Further limitations to the literature presented here include problems with heterogeneous
patient populations. Many of the studies are small case studies, or retrospective
studies with variable demographics, making assessment difficult. In addition, it seems
that the antireflux catheter has a higher learning curve that may make standardization
of TACE and transarterial radioembolization studies and treatments harder to accomplish
at first, if using the Surefire catheter becomes more routine.[10]
There is concern that the antireflux catheters are more expensive compared with the
traditional end-hole catheter, coil embolization, and alternative techniques. However,
analysis from Morshedi et al suggests that the Surefire antireflux catheter leads
to a lower cost compared with procedures requiring coil embolization due to decreases
in procedure and fluoroscopy time.[14] This is difficult to quantify as the cost and supply of different equipment vary
from institution to institution and region to region around the world.
Recent research has determined that temporary occlusion using balloon microcatheters
is a safe and feasible means of preventing reflux and increasing downstream particle
distribution in TACE and SIRT.[8]
[16]
[17]
[18] While there is no data suggesting balloon catheters increase survival benefit in
embolization therapy, they have been shown to successfully navigate complex anatomy
and prevent reflux. For example, Hagspiel et al could temporarily occlude the cystic
artery during Y treatment.[18] While balloon microcatheters are expensive, they are significantly less costly than
the Surefire microcatheter. To summarize the limitations, the flow-directed catheters
are difficult to handle in tortuous anatomy, increase risk of spasm and dissection
especially in patients receiving antiangiogenetic therapies, and with long inflation
time can lead to parent vessel thrombosis.[19]
In summary, using the antireflux catheter is useful in avoiding reflux in patients
during liver-directed arterial therapies.
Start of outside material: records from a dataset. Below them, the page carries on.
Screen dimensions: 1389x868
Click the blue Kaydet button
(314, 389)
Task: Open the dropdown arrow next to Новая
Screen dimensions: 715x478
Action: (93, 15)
We successfully treated patients with complex
hepatoenteric anatomy and minimized unintended reflux. While the antireflux systems
have been shown to prevent reflux, increase target embolization, and downstage certain
HCC patients for potential liver transplant, it has limitations that mainly include
cost and lack of a proven survival benefit. Temporary occlusion using balloon microcatheters
may prove to be a less expensive and effective means to avoid reflux and increase
downstream particle uptake in liver tumors. More research is needed to look at survival
benefit in patients with using nontraditional, antireflux devices, and compare them
for efficacy and ultimately survival benefit.